But the Senate defeated every amendment to restrict the fund, including one from Tillis to bar the use of federal funds in connection with the fund, which Democrats argued did not go far enough. The amendment failed on a procedural vote, with 12 Republicans and three Democrats voting for it.

An amendment from Sens. Bill Cassidy (R-Louisiana) and Chris Van Hollen (D-Maryland) that would have set aside $100 million to compensate law enforcement officers who defended the Capitol on Jan. 6 also failed on a procedural vote.

The administration agreed to create the fund as part of a settlement to resolve a $10 billion lawsuit that Trump filed against the Internal Revenue Service over the 2019 leak of his tax records. The settlement also barred the Justice Department from prosecuting any potential tax crimes that Trump, his family or his companies committed before the agreement.

The Senate also rejected an amendment from Sen. Jeff Merkley (D-Oregon) to bar the use of federal funds or private donations to build Trump’s proposed White House ballroom without congressional authorization. Seven Republicans voted with Democrats to take up that amendment, which failed on a procedural vote.

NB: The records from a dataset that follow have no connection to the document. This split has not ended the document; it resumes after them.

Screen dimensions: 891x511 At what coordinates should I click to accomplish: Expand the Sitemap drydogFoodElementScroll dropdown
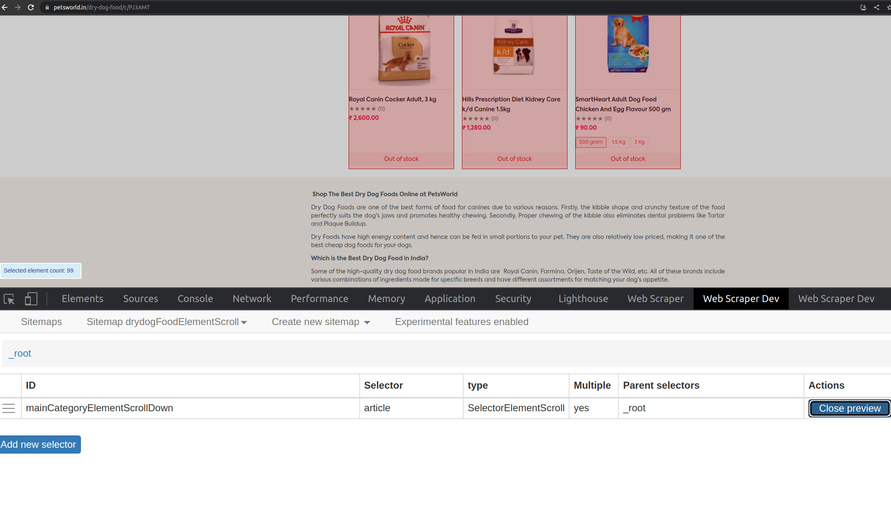coord(167,322)
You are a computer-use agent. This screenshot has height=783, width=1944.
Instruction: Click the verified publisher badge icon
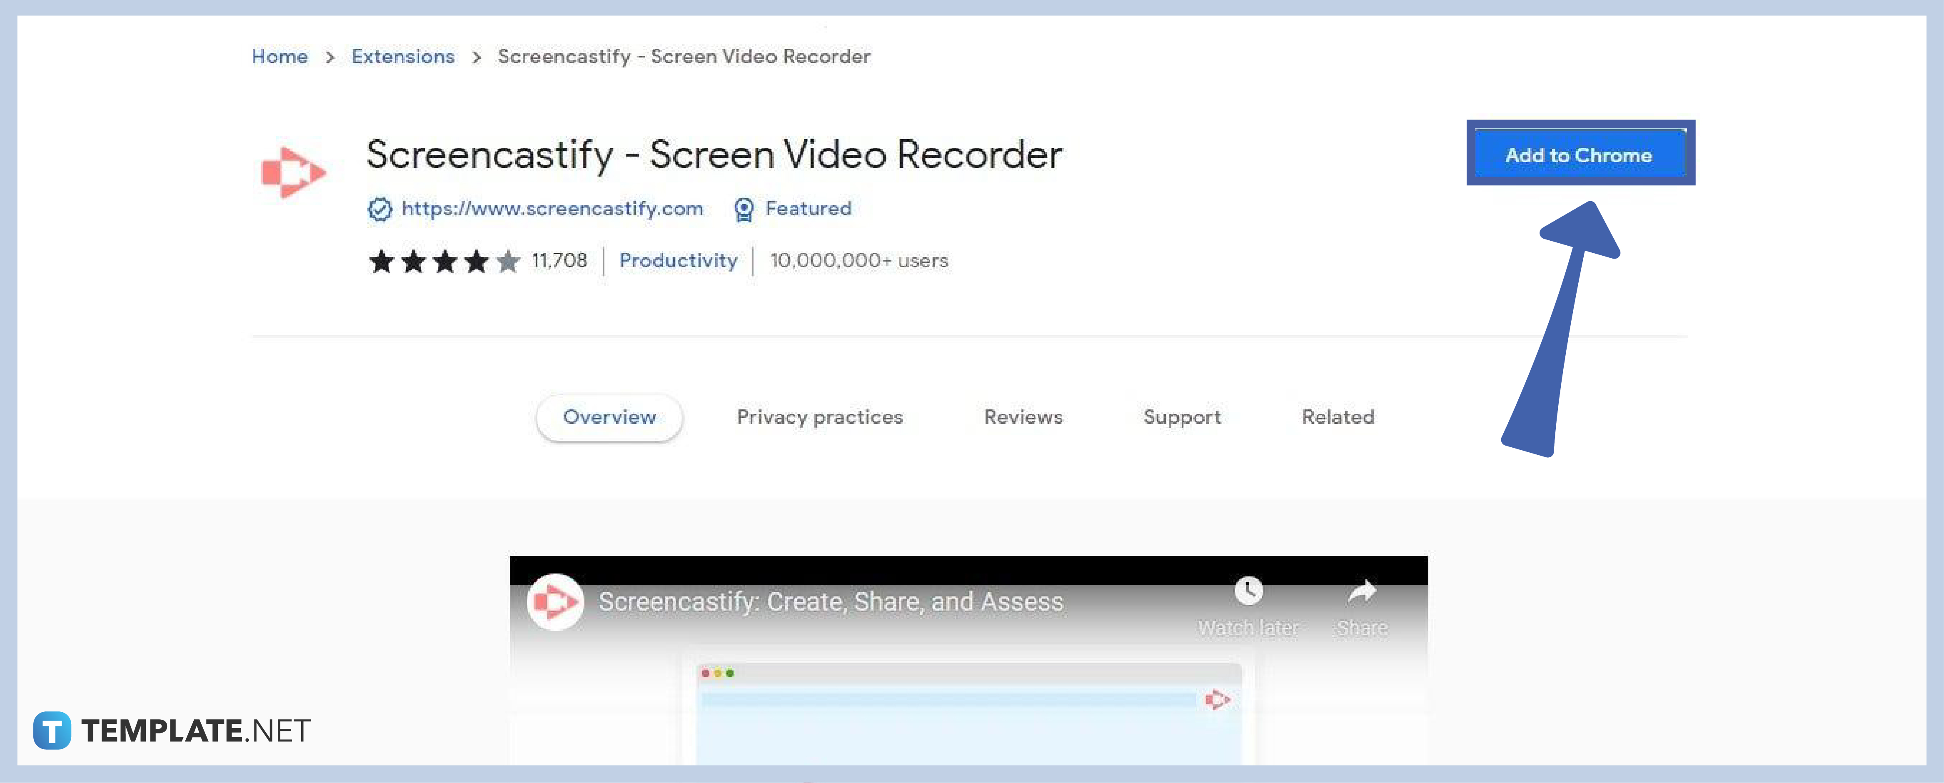[380, 210]
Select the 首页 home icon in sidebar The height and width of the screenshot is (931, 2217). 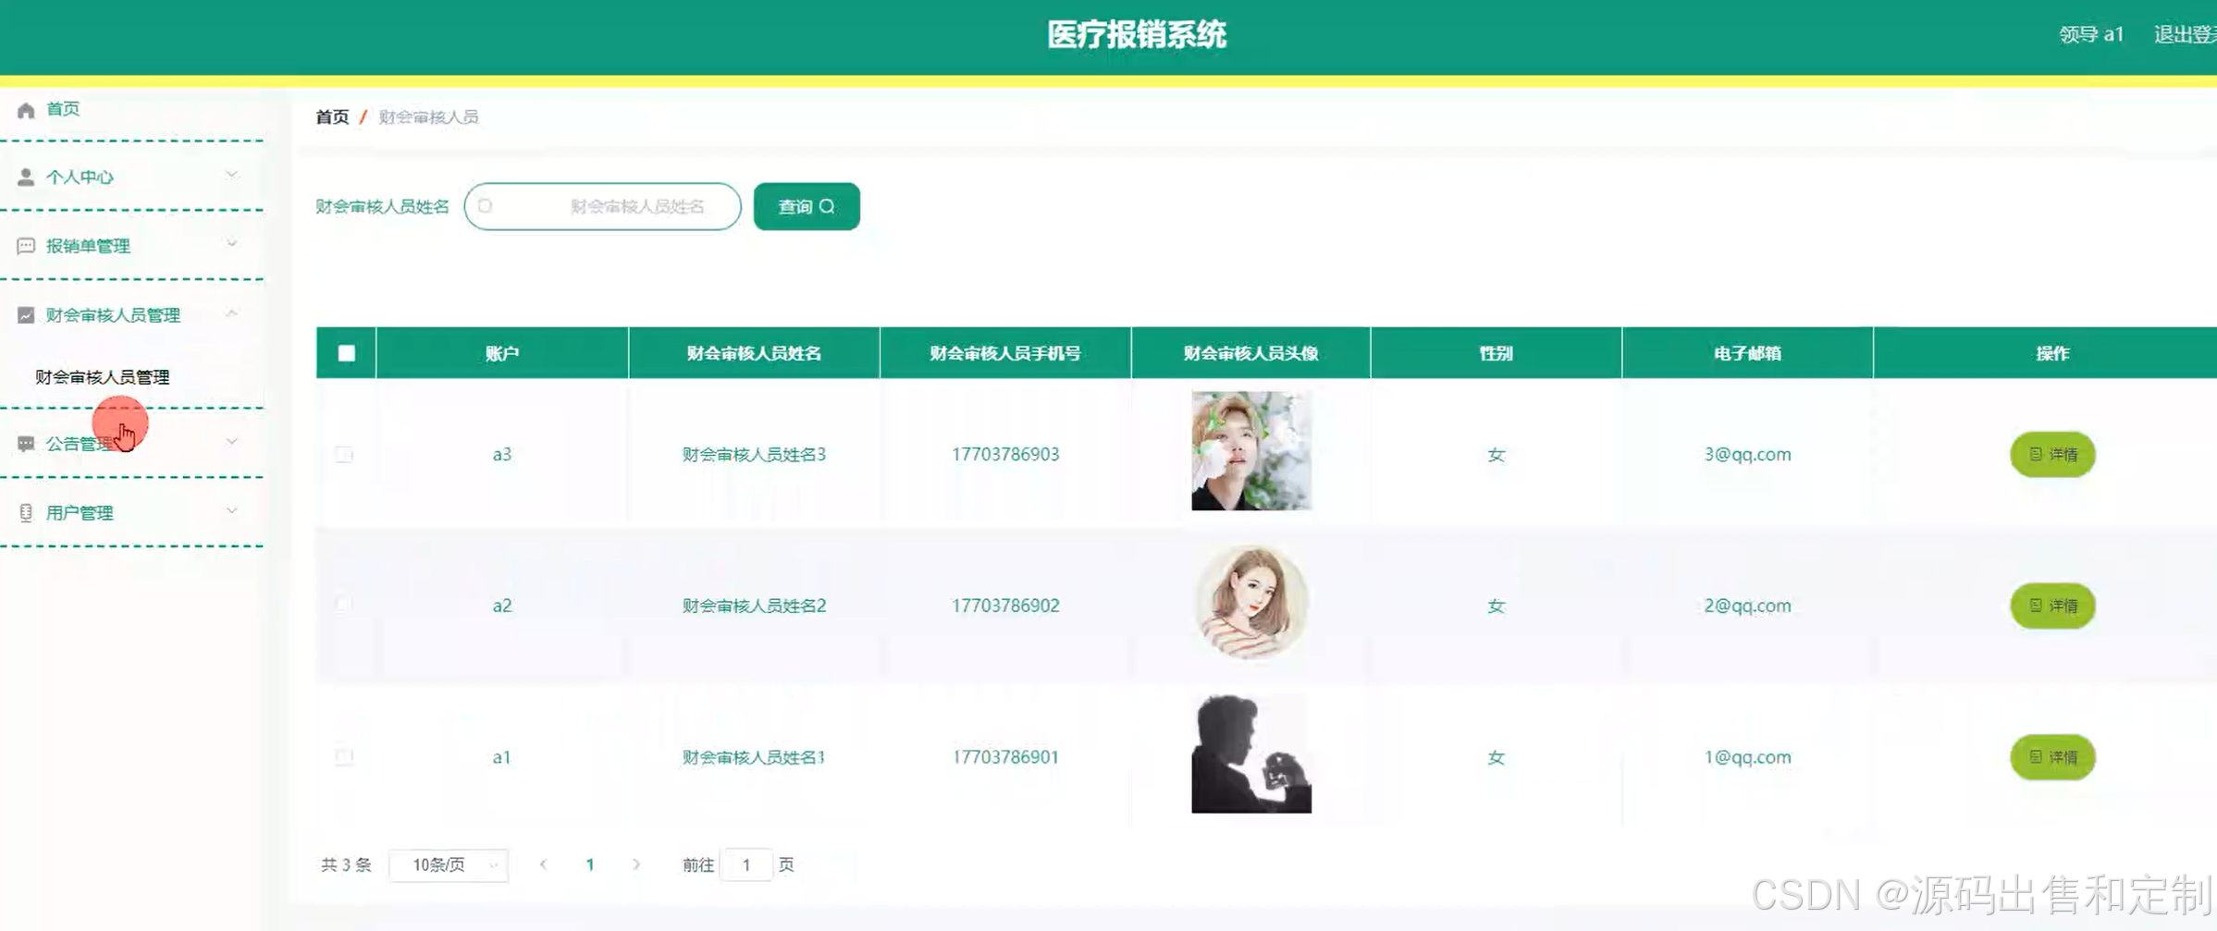tap(26, 109)
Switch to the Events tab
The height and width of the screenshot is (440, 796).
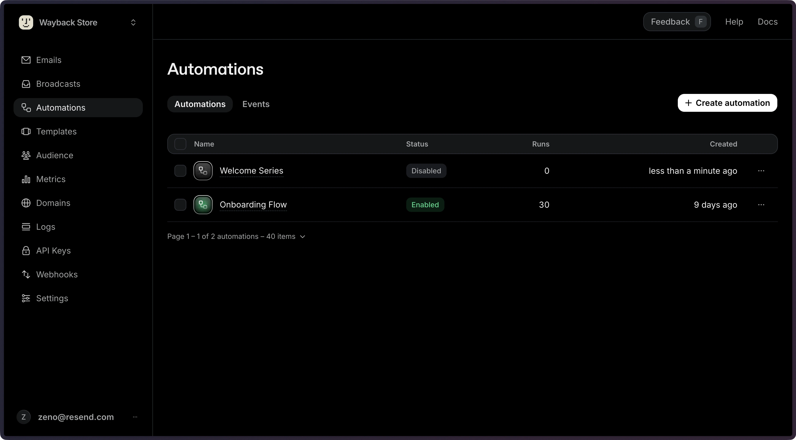coord(256,104)
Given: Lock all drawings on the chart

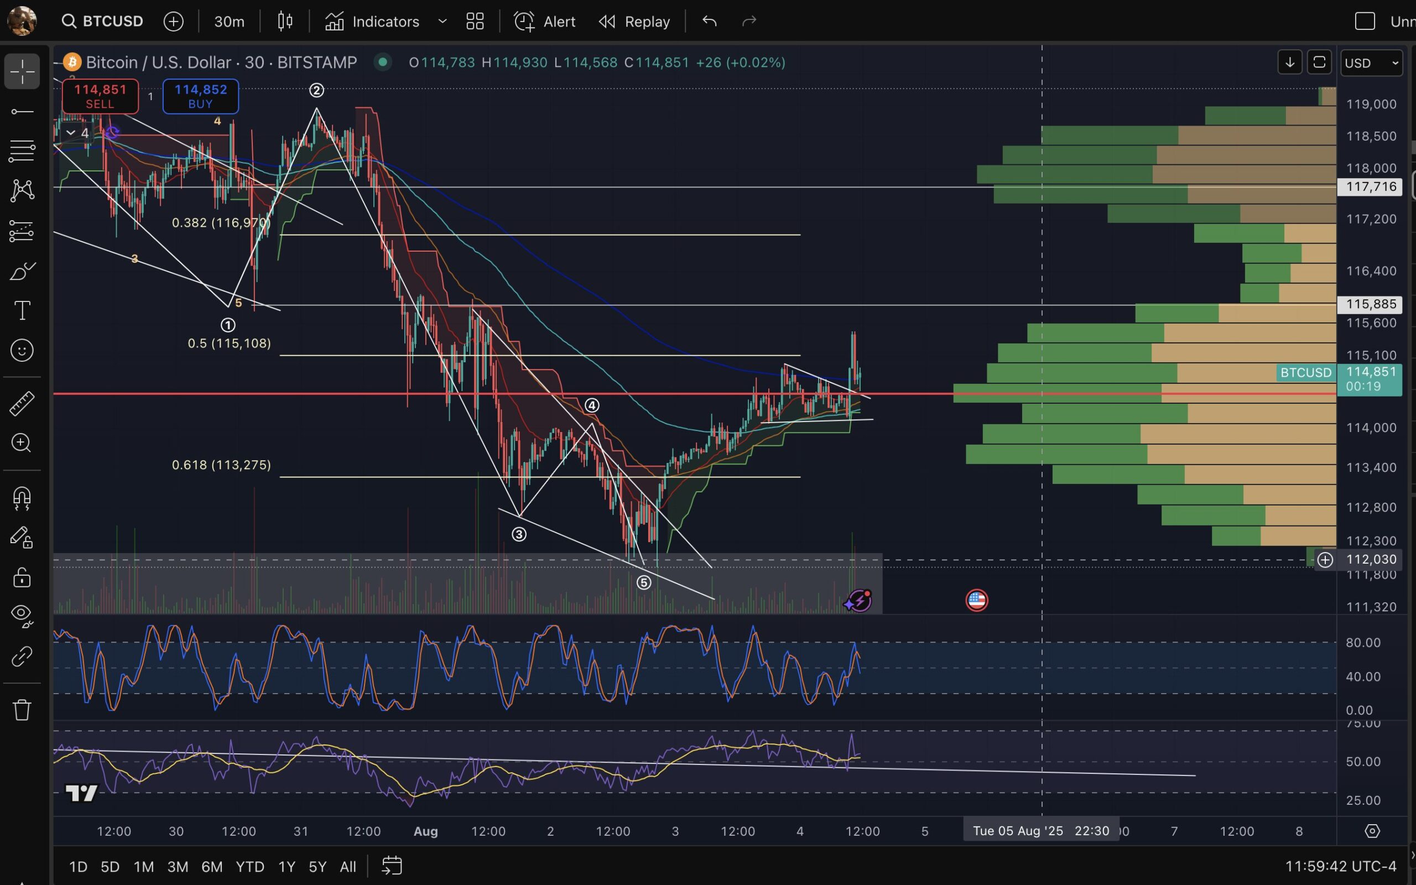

Some Republicans tried to keep the focus on the bill as Democrats forced a barrage of amendment votes.

“When all the political statements have been made, we will pass the underlying bill and be one step closer to funding border security and immigration law enforcement for the next three years,” Thune said on the Senate floor before votes started.

The bill would send nearly $70 billion to two federal agencies: Immigration and Customs Enforcement and Customs and Border Protection. The money would fund the agencies through the end of Trump’s term without going through the annual appropriations process, an unusual move that has allowed Republicans to avoid compromising with Democrats.

The bill’s passage is the culmination of a months-long fight over government funding triggered by the killing of Alex Pretti by federal agents in Minneapolis in January during protests against the administration’s deportation operations there. Democrats in Congress refused to fund the Department of Homeland Security, which includes ICE and CBP, unless Republicans agreed to impose new restrictions on federal agents.

The administration negotiated with Democrats for weeks, but the two sides failed to reach a deal. Democrats ultimately agreed to fund the department except for ICE and Border Patrol, leaving Republicans to fund those agencies without their votes.

Republicans are using a special budget process known as reconciliation to pass the bill with a simple majority, evading a Democratic filibuster.

Democrats have argued that the maneuver undermines the filibuster, the long-standing Senate rule that requires 60 votes to advance most legislation. Some Republicans also expressed concern that the move will erode the bipartisan appropriations process, but they have countered that Democrats’ intransigence gave them little choice.

“What we’re doing has to be done,” Sen. Lindsey Graham (R-South Carolina), chairman of the Budget Committee, said on the Senate floor. “I hate that we’re having to use reconciliation to do this, but we have no other choice.”